A Synapse implementation of the fsspec interface

Project description

fs-synapse

A Synapse implementation of the fsspec interface.

fs-synapse allows us to leverage the fsspec API to interface with Synapse files, folders, and projects. By learning this API, you can write code that is agnostic to where your files are physically located. This is achieved by referring to Synapse entities using URLs. Commented examples are included below.

syn://syn50545516               # Synapse project

syn://syn50557597               # Folder in the above Synapse project
syn://syn50545516/syn50557597   # Same folder, but using a full path
syn://syn50545516/TestSubDir    # Same folder, but referenced by name

syn://syn50555279               # File in the above Synapse project
syn://syn50545516/syn50555279   # Same file, but using a full path
syn://syn50545516/test.txt      # Same file, but referenced by name

syn://syn50545516/ExploratoryTests/report.json      # Nested file

Benefits

There are several benefits to using the fs-synapse API over synapseclient.

from synapsefs import SynapseFS

fs = SynapseFS()

# Or using fsspec directly
import fsspec
fs = fsspec.filesystem("syn")

Interact with Synapse using a Pythonic interface

file_url = "syn://syn50555279"

with fs.open(file_url, "a") as fp:
    fp.write("Appending some text to a Synapse file")

Access to several convenience functions

folder_url = "syn://syn50696438"

fs.makedirs(f"{folder_url}/creating/nested/folders/with/one/operation")

Refer to Synapse files and folders by name

You don't have to track as many Synapse IDs. You only need to care about the top-level projects or folders and refer to subfolders and files by name.

project_url = "syn://syn50545516"

data_url = f"{project_url}/data/raw.csv"
output_url = f"{project_url}/outputs/processed.csv"

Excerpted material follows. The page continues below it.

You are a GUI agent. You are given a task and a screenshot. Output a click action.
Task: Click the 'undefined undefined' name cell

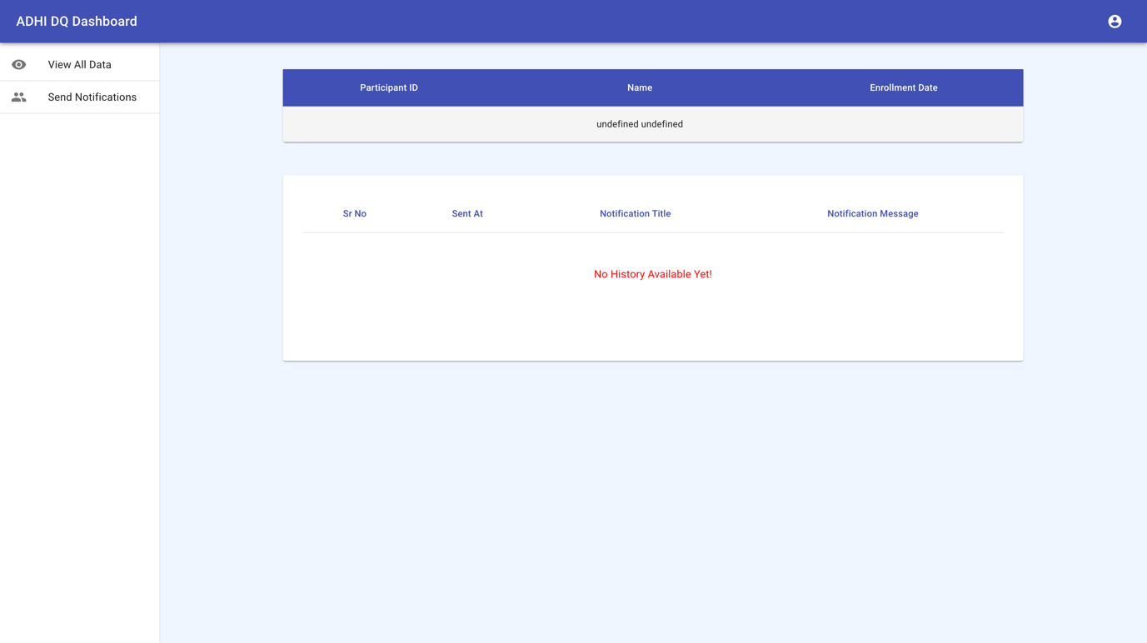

with fs.open(data_url, "r") as data_fp, fs.open(output_url, "a") as output_fp:
    results = number_cruncher(data)
    output.write(results)

Write Synapse-agnostic code

Unfortunately, every time you use synapseclient for file and folder operations, you are hard-coding a dependency on Synapse into your project. Leveraging fs-synapse helps avoid this hard dependency and makes your code more portable to other file backends (e.g. S3). You can swap for any other file system by using their URL scheme (e.g. s3://). Here's an index of available file systems that you can swap for.

Rely on code covered by integration tests

So you don't have to write the Synapse integration tests yourself! These tests tend to be slow, so delegating that responsibilty to an externally managed package like fs-synapse keeps your test suite fast and focused on what you care about.

In your test code, you can use the memory filesystem for faster I/O instead of storing and retrieving files on Synapse.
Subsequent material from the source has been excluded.